## 本文
オーバーロードの原因となった条件が永続化したり悪化した場合は、SIP サーブレット コンテナでワークの実行に使用するワークマ ネージャ コンポーネント自体がオーバーロードとなる可能性があります。この時点でサーバは 503 応答の生成にスレッドの使用をやめ、その代わりにドロップ メッセージを開始します。このように、SIP コンテナのワーク マネージャ コンポーネントのコンフィグレーション サイズは、サーバで使用するオーバーロード保護の 2 番目の最終レベルを示します。

sipserver.xml においてはオーバーロード制御を慎重にコンフィグレーションし、適宜オーバーロードを引き起こした状況を解決します。

A.5.3 message-debug

message-debug 要素は、Oracle WebLogic Communication Services のログ ローテーションを使用してアクセス ロギングを有効化およびコンフィグレーションするために使用されます。 この要素はデプロイメント環境でのみ使用してください。アクセス ロギングでは、すべての SIP リクエストと応答が記録されるからです。

A.5.4 proxy - アウトバウンド プロキシ サーバの設定

RFC 3261 では、アウトバンド プロキシを次のように定義しています。「クライアントからのリクエストを受信するプロキシ。Request-URI で解決されるサーバでなくてもこう呼ぶ。一般に、UA では手動でアウトバンド プロキシがコンフィグレーションされるか、自動コンフィグレーション プロトコルによってアウトバンド プロキシのことを知ることができる。」

Oracle WebLogic Communication Services では、アウトバウンド プロキシ サーバを sipserver.xml 内で proxy 要素を使って指定します。proxy 要素では 1 つまたは複数のプロキシ サーバ URI を定義します。プロキシ プロセスの動作は、proxy-policy タグでプロキシ ポリシーを設定することで変更できます。例 A-0proxy 要素に指定可能な値を説明します。

デフォルトの動作は proxy ポリシーが有効であるかのようになっています。 この proxy ポリシーは次のことを意味します。リクエストが、コンフィグレーションされたアウトバウンド プロキシに送られること、そしてリクエスト内のルート ヘッダが Oracle WebLogic Communication Services によってなされたルーティング決定を保持し続けることです。これにより、アウトバウンド プロキシがリクエストに対してアクションを実行した後でリクエストを目的の受信者に届けることが可能になります。proxy ポリシーは初期リクエストに対してのみ実施されます。後続のリクエストについては、ルート セットがダイアログ内のどのポリシーにも優先します (アウトバウンド プロキシがルート セットに入れられることを望む場合は、レコード ルーティングをオンにすることができます)。

## データ

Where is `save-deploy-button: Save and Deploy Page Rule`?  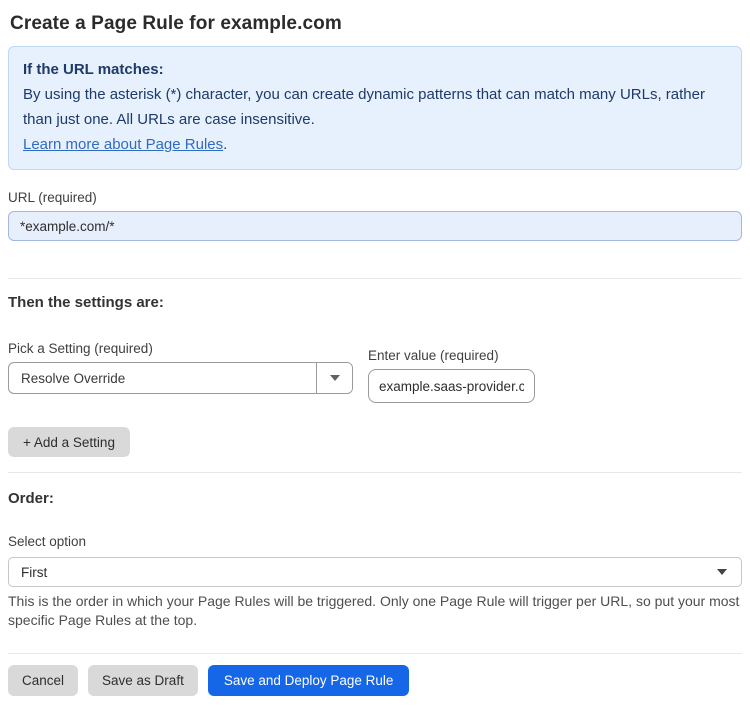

## 課題
本文に基づき、次の問いに答えてください。
1. ワーク マネージャ コンポーネントがオーバーロードになった時点で、サーバは 503 応答の生成をやめ、代わりに何を開始しますか。
2. アクセス ロギングでは何が記録されますか。
3. proxy ポリシーはどのリクエストに対してのみ実施されますか。

## 解答
1. ドロップ メッセージを開始します。
2. すべての SIP リクエストと応答が記録されます。
3. 初期リクエストに対してのみ実施されます。